TASK DESCRIPTION
The entries must be restated exactly as written.

>>>>>

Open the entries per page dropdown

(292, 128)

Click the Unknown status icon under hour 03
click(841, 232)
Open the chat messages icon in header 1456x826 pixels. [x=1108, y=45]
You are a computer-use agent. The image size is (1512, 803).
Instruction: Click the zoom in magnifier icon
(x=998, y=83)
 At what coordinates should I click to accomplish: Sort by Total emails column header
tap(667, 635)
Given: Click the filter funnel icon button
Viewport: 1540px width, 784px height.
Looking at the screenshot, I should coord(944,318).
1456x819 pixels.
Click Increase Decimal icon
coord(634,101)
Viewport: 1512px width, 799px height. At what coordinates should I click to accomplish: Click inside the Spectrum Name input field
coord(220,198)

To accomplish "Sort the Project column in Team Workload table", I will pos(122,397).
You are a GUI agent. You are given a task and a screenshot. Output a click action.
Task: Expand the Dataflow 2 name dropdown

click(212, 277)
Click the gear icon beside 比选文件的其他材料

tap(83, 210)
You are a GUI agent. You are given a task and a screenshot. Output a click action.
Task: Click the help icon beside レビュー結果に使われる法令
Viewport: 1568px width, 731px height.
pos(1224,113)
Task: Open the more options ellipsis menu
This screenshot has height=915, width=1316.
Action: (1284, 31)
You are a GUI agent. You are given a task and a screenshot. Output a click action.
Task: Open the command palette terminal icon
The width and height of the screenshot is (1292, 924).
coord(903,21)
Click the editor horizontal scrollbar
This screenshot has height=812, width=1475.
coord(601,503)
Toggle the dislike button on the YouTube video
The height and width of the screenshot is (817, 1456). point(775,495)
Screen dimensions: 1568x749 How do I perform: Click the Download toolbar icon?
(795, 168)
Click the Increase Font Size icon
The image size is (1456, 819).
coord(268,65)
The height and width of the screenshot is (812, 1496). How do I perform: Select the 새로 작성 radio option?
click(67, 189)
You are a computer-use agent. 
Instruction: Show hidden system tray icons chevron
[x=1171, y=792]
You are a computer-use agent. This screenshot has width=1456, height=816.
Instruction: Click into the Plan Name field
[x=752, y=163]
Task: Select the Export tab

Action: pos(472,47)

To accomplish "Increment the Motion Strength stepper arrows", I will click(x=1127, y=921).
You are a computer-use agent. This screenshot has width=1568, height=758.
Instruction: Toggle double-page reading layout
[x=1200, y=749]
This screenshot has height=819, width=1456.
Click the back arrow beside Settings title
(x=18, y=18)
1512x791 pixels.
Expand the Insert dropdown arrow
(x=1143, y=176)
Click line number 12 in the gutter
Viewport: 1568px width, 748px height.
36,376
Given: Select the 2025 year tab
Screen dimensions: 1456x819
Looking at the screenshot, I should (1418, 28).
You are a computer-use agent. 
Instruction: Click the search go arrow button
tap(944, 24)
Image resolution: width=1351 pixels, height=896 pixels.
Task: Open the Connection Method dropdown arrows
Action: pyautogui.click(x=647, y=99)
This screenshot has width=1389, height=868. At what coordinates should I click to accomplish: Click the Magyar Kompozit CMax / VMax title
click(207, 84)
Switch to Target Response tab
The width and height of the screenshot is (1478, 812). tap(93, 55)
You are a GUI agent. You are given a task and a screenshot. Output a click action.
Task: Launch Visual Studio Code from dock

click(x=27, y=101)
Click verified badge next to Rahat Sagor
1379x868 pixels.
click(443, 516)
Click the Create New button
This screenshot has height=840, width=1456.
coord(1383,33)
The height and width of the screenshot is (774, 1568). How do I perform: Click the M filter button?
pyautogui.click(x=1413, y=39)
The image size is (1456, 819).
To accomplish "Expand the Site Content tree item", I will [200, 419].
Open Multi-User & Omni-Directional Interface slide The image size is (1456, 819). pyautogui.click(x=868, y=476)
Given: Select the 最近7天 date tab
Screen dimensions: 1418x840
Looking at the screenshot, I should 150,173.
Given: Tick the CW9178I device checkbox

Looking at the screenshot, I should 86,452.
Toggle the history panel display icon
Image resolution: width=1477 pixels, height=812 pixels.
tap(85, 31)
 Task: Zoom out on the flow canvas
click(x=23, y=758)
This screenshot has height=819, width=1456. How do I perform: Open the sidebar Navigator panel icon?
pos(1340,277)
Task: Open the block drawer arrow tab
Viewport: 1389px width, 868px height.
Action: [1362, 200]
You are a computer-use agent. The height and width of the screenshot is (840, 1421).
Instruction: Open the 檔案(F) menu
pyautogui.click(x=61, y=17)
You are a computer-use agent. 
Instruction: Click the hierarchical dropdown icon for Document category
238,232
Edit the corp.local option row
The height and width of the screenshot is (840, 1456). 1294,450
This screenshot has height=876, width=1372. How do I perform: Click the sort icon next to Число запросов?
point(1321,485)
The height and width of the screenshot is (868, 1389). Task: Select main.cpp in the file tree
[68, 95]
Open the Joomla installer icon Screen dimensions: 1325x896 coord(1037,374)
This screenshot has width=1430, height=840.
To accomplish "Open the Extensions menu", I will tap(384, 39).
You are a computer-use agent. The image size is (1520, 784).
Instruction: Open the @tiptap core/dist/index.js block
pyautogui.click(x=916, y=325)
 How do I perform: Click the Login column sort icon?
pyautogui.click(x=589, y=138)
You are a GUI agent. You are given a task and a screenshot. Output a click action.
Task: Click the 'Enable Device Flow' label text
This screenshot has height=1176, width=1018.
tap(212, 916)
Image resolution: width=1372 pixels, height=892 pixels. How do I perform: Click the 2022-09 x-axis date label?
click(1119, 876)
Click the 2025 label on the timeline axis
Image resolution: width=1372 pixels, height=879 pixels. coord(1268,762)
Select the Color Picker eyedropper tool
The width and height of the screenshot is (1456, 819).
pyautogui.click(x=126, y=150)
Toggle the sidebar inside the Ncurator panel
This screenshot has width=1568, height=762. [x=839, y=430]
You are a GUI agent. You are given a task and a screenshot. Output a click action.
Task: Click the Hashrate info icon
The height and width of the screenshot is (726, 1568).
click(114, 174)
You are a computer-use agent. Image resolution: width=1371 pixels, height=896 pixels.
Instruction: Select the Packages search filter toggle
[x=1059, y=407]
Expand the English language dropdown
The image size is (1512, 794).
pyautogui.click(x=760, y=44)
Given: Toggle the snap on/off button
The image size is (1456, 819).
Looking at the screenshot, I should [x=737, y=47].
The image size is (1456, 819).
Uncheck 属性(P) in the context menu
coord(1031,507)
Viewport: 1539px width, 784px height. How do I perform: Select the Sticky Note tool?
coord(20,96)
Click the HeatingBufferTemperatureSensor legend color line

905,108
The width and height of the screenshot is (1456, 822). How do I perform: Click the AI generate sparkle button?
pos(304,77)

<<<<<

RESPONSE TO THIS EXERCISE
Open the entries per page dropdown

(292, 128)

Click the Unknown status icon under hour 03
click(841, 232)
Open the chat messages icon in header 1456x826 pixels. [x=1108, y=45]
You are a computer-use agent. The image size is (1512, 803).
Instruction: Click the zoom in magnifier icon
(x=998, y=83)
 At what coordinates should I click to accomplish: Sort by Total emails column header
tap(667, 635)
Given: Click the filter funnel icon button
Viewport: 1540px width, 784px height.
Looking at the screenshot, I should coord(944,318).
1456x819 pixels.
Click Increase Decimal icon
coord(634,101)
Viewport: 1512px width, 799px height. At what coordinates should I click to accomplish: Click inside the Spectrum Name input field
coord(220,198)

To accomplish "Sort the Project column in Team Workload table", I will pos(122,397).
You are a GUI agent. You are given a task and a screenshot. Output a click action.
Task: Expand the Dataflow 2 name dropdown

click(212, 277)
Click the gear icon beside 比选文件的其他材料

tap(83, 210)
You are a GUI agent. You are given a task and a screenshot. Output a click action.
Task: Click the help icon beside レビュー結果に使われる法令
Viewport: 1568px width, 731px height.
pos(1224,113)
Task: Open the more options ellipsis menu
This screenshot has height=915, width=1316.
Action: (1284, 31)
You are a GUI agent. You are given a task and a screenshot. Output a click action.
Task: Open the command palette terminal icon
The width and height of the screenshot is (1292, 924).
coord(903,21)
Click the editor horizontal scrollbar
This screenshot has height=812, width=1475.
coord(601,503)
Toggle the dislike button on the YouTube video
The height and width of the screenshot is (817, 1456). point(775,495)
Screen dimensions: 1568x749 How do I perform: Click the Download toolbar icon?
(795, 168)
Click the Increase Font Size icon
The image size is (1456, 819).
coord(268,65)
The height and width of the screenshot is (812, 1496). How do I perform: Select the 새로 작성 radio option?
click(67, 189)
You are a computer-use agent. 
Instruction: Show hidden system tray icons chevron
[x=1171, y=792]
You are a computer-use agent. This screenshot has width=1456, height=816.
Instruction: Click into the Plan Name field
[x=752, y=163]
Task: Select the Export tab

Action: pos(472,47)

To accomplish "Increment the Motion Strength stepper arrows", I will click(x=1127, y=921).
You are a computer-use agent. This screenshot has width=1568, height=758.
Instruction: Toggle double-page reading layout
[x=1200, y=749]
This screenshot has height=819, width=1456.
Click the back arrow beside Settings title
(x=18, y=18)
1512x791 pixels.
Expand the Insert dropdown arrow
(x=1143, y=176)
Click line number 12 in the gutter
Viewport: 1568px width, 748px height.
36,376
Given: Select the 2025 year tab
Screen dimensions: 1456x819
Looking at the screenshot, I should (1418, 28).
You are a computer-use agent. 
Instruction: Click the search go arrow button
tap(944, 24)
Image resolution: width=1351 pixels, height=896 pixels.
Task: Open the Connection Method dropdown arrows
Action: pyautogui.click(x=647, y=99)
This screenshot has width=1389, height=868. At what coordinates should I click to accomplish: Click the Magyar Kompozit CMax / VMax title
click(207, 84)
Switch to Target Response tab
The width and height of the screenshot is (1478, 812). tap(93, 55)
You are a GUI agent. You are given a task and a screenshot. Output a click action.
Task: Launch Visual Studio Code from dock

click(x=27, y=101)
Click verified badge next to Rahat Sagor
1379x868 pixels.
click(443, 516)
Click the Create New button
This screenshot has height=840, width=1456.
coord(1383,33)
The height and width of the screenshot is (774, 1568). How do I perform: Click the M filter button?
pyautogui.click(x=1413, y=39)
The image size is (1456, 819).
To accomplish "Expand the Site Content tree item", I will [200, 419].
Open Multi-User & Omni-Directional Interface slide The image size is (1456, 819). pyautogui.click(x=868, y=476)
Given: Select the 最近7天 date tab
Screen dimensions: 1418x840
Looking at the screenshot, I should 150,173.
Given: Tick the CW9178I device checkbox

Looking at the screenshot, I should 86,452.
Toggle the history panel display icon
Image resolution: width=1477 pixels, height=812 pixels.
tap(85, 31)
 Task: Zoom out on the flow canvas
click(x=23, y=758)
This screenshot has height=819, width=1456. How do I perform: Open the sidebar Navigator panel icon?
pos(1340,277)
Task: Open the block drawer arrow tab
Viewport: 1389px width, 868px height.
Action: [1362, 200]
You are a computer-use agent. The height and width of the screenshot is (840, 1421).
Instruction: Open the 檔案(F) menu
pyautogui.click(x=61, y=17)
You are a computer-use agent. 
Instruction: Click the hierarchical dropdown icon for Document category
238,232
Edit the corp.local option row
The height and width of the screenshot is (840, 1456). 1294,450
This screenshot has height=876, width=1372. How do I perform: Click the sort icon next to Число запросов?
point(1321,485)
The height and width of the screenshot is (868, 1389). Task: Select main.cpp in the file tree
[68, 95]
Open the Joomla installer icon Screen dimensions: 1325x896 coord(1037,374)
This screenshot has width=1430, height=840.
To accomplish "Open the Extensions menu", I will tap(384, 39).
You are a computer-use agent. The image size is (1520, 784).
Instruction: Open the @tiptap core/dist/index.js block
pyautogui.click(x=916, y=325)
 How do I perform: Click the Login column sort icon?
pyautogui.click(x=589, y=138)
You are a GUI agent. You are given a task and a screenshot. Output a click action.
Task: Click the 'Enable Device Flow' label text
This screenshot has height=1176, width=1018.
tap(212, 916)
Image resolution: width=1372 pixels, height=892 pixels. How do I perform: Click the 2022-09 x-axis date label?
click(1119, 876)
Click the 2025 label on the timeline axis
Image resolution: width=1372 pixels, height=879 pixels. coord(1268,762)
Select the Color Picker eyedropper tool
The width and height of the screenshot is (1456, 819).
pyautogui.click(x=126, y=150)
Toggle the sidebar inside the Ncurator panel
This screenshot has width=1568, height=762. [x=839, y=430]
You are a GUI agent. You are given a task and a screenshot. Output a click action.
Task: Click the Hashrate info icon
The height and width of the screenshot is (726, 1568).
click(114, 174)
You are a computer-use agent. Image resolution: width=1371 pixels, height=896 pixels.
Instruction: Select the Packages search filter toggle
[x=1059, y=407]
Expand the English language dropdown
The image size is (1512, 794).
pyautogui.click(x=760, y=44)
Given: Toggle the snap on/off button
The image size is (1456, 819).
Looking at the screenshot, I should [x=737, y=47].
The image size is (1456, 819).
Uncheck 属性(P) in the context menu
coord(1031,507)
Viewport: 1539px width, 784px height. How do I perform: Select the Sticky Note tool?
coord(20,96)
Click the HeatingBufferTemperatureSensor legend color line

905,108
The width and height of the screenshot is (1456, 822). How do I perform: Click the AI generate sparkle button?
pos(304,77)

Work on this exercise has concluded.